Doncaster is a great place to come from but not such a great place to go to. It’s on the mainline between Kings Cross and Edinburgh and the only notable thing about the station is the large engineering shed alongside the commuter lines. My father was employed in the shed as an electrician’s mate – the ‘appie’ who holds the tools. He didn’t earn much but it was more than the disability grant the government gave him after he had a nose bleed so severe he never worked again.
Sometimes my brothers and I would sit on the bridge trainspotting – usually a very dull pastime unless the Flying Scotsman whistled through on its way to Edinburgh. The train line represented a line of escape – a ticket out of working class mediocrity into the big city – London or a more exotic location like Bristol or Bath. When Dad was still employed we got a free ticket to take the family on holiday every year – to Bridlington or Blackpool.

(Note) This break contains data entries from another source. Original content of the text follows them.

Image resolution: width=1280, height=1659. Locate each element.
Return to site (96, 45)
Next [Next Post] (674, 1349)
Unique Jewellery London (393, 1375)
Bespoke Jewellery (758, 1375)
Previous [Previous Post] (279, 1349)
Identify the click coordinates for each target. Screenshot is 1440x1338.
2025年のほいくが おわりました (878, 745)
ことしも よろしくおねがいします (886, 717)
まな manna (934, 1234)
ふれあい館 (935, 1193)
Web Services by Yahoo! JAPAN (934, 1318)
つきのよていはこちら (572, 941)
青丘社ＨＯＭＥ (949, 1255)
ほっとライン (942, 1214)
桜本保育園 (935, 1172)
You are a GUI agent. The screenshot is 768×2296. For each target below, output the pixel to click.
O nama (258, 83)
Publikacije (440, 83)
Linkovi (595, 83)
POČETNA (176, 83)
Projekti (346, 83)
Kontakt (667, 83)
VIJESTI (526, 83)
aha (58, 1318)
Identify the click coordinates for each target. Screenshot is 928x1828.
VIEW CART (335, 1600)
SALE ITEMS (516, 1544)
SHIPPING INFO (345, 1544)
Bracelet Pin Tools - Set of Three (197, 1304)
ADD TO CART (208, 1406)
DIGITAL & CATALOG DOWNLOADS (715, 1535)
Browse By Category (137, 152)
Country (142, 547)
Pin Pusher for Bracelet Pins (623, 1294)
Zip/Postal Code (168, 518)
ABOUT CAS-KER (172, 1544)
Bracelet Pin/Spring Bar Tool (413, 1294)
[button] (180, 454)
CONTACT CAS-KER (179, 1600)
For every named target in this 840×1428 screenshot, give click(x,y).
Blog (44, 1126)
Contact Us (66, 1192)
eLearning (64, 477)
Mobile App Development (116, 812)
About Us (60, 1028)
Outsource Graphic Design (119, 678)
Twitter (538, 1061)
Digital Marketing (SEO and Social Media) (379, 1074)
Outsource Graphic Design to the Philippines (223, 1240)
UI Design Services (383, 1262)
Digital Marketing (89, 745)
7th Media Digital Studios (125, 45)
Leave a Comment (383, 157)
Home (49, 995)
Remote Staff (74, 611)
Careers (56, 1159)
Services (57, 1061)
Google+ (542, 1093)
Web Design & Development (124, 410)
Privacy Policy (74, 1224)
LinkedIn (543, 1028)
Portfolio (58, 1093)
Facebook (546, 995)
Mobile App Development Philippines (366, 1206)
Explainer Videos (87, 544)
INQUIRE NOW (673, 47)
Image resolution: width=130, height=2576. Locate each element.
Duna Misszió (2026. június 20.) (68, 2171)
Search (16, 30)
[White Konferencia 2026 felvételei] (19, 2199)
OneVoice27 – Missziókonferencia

One year we were bold enough to venture abroad – the ticket could be exchanged at Dover for a ferry to the Isle of Wight.
All through High School I dreamed of that ticket out of town – and by the time I was sitting my A levels I had set my sights on the dreaming spires of Oxford. The Oxbridge Entrance Exam was not high on the educational priorities of a Comprehensive school in a largely mining community. I bullied my mum into asking the Deputy Principal about it at my lower sixth parents’ evening. He was somewhat taken aback but said they would support me if that’s what I really wanted to do – practical support like extra French lessons for the translation paper. As far as the English was concerned – that was pretty much down to my own talents. I am not sure who was the most shocked when I was called for an interview.
It was the first time I had boarded a train on my own – even today I feel a pang of terror when a train pulls up and I have to decide if it’s the right one. It was a grey week in early December. My father was in the hospital – he’d had a stroke and then another one. Lonely and homesick, I struggled through the terrifying interviews and arrived home to the pinched lines of my mother’s brow and the grim scowls of my siblings. I felt even more determined that I was on my way out of this town.
I don’t think my mother ever really wanted me to go but my dad was proud. “She’ll be alright Mary – the lass has ambition, she’ll go further than us.” He was right, though he never knew it.
It was 7.30 in the morning when the hospital rang. We sat in stunned silence for an hour or more until the phone rang again. This time it was Jesus College – I’d been offered a place. I didn’t know whether to laugh or cry.